> [Listed entries]
● ● ● ●
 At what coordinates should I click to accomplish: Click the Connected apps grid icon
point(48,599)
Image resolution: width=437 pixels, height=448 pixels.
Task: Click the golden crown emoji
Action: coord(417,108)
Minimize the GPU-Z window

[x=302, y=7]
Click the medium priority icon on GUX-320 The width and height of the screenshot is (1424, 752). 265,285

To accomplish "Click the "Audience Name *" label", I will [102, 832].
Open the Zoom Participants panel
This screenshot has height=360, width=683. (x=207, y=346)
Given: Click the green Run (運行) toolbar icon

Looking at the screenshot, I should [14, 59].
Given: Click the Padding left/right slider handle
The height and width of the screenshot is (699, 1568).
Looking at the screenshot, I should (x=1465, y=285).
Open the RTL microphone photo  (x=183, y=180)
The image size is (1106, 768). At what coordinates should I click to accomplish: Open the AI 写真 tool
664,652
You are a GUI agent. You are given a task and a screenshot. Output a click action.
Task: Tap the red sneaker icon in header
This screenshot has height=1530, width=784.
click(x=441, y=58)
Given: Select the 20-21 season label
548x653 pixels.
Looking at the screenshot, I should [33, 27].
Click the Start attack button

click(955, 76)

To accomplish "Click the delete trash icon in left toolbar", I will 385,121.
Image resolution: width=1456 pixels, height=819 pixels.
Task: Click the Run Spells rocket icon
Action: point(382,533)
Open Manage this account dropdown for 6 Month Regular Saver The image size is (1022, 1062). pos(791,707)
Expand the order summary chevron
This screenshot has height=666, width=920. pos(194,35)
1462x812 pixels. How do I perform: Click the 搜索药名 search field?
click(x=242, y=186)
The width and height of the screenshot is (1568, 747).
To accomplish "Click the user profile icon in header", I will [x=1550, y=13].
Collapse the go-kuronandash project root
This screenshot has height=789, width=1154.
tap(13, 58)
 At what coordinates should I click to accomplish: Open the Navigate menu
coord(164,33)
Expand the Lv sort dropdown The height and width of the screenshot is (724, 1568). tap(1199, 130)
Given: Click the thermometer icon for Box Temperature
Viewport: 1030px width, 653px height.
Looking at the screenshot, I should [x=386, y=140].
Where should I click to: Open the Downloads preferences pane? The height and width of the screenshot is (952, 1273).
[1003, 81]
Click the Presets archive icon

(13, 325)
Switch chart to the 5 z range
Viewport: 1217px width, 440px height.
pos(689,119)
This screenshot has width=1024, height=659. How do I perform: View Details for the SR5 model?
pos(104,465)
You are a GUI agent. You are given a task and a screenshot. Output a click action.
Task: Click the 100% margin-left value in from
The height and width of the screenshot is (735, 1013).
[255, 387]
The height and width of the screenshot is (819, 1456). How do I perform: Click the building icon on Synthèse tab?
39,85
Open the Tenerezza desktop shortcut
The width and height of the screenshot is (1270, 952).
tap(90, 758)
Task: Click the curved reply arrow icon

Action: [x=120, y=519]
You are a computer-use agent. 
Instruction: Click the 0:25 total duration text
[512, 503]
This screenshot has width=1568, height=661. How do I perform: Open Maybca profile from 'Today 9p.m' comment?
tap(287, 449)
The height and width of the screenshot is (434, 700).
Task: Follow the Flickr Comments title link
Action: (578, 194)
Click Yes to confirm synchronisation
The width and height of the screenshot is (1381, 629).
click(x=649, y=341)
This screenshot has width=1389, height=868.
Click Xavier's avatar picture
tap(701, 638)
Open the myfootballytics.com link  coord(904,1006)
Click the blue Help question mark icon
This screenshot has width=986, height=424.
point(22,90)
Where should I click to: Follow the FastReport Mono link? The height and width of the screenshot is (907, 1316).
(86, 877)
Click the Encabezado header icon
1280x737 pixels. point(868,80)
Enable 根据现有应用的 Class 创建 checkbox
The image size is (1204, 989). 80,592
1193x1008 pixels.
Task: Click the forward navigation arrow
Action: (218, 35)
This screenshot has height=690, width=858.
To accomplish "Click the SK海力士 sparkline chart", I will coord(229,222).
● ● ● ●
In the listing above, locate the line containing "This screenshot has height=1530, width=784." and the line containing "Given: Click the thermometer". Extract those two lines and every line between them, exactly as written, and only those.

This screenshot has height=1530, width=784.
click(x=441, y=58)
Given: Select the 20-21 season label
548x653 pixels.
Looking at the screenshot, I should [33, 27].
Click the Start attack button

click(955, 76)

To accomplish "Click the delete trash icon in left toolbar", I will 385,121.
Image resolution: width=1456 pixels, height=819 pixels.
Task: Click the Run Spells rocket icon
Action: point(382,533)
Open Manage this account dropdown for 6 Month Regular Saver The image size is (1022, 1062). pos(791,707)
Expand the order summary chevron
This screenshot has height=666, width=920. pos(194,35)
1462x812 pixels. How do I perform: Click the 搜索药名 search field?
click(x=242, y=186)
The width and height of the screenshot is (1568, 747).
To accomplish "Click the user profile icon in header", I will [x=1550, y=13].
Collapse the go-kuronandash project root
This screenshot has height=789, width=1154.
tap(13, 58)
 At what coordinates should I click to accomplish: Open the Navigate menu
coord(164,33)
Expand the Lv sort dropdown The height and width of the screenshot is (724, 1568). tap(1199, 130)
Given: Click the thermometer icon for Box Temperature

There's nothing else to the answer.